Our results add to the increasing evidence that while proximal sealing often receives more attention due to its association with type Ia endoleaks, distal sealing should not be underestimated, especially in patients with tortuous or ectatic iliac arteries. Durable distal sealing is essential not only for preventing type Ib endoleaks but also for avoiding migration and preserving long-term clinical success without the need for secondary interventions.
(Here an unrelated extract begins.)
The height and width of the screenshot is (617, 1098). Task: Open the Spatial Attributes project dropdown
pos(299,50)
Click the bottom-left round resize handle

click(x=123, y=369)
Type III endoleak were also investigated, as they represent a less frequent but potentially serious complication, with a substantial risk of aneurysm rupture if not promptly addressed. The use of flexible guidewires and active angulation control, as described by Hiroyuki Nakayama et al. [
19], may be particularly beneficial in this context, as it can reduce the risk of proximal malapposition and subsequent type III endoleak formation. In our experience, the strategic use of a 0.035-inch floppy guidewire—or alternatively, the partial withdrawal of a stiff guidewire to expose its floppy tip during deployment—proved effective in enhancing graft conformability and ensuring proper apposition to the aortic wall at the proximal neck. This technique facilitates a more controlled alignment of the endograft with the native aortic curvature, particularly in angulated or hostile necks, thereby minimizing the potential for incomplete sealing or component separation.
Given the anatomical variability in different patient populations, this study provides important real-world evidence that can guide device selection and procedural planning in similar patient groups.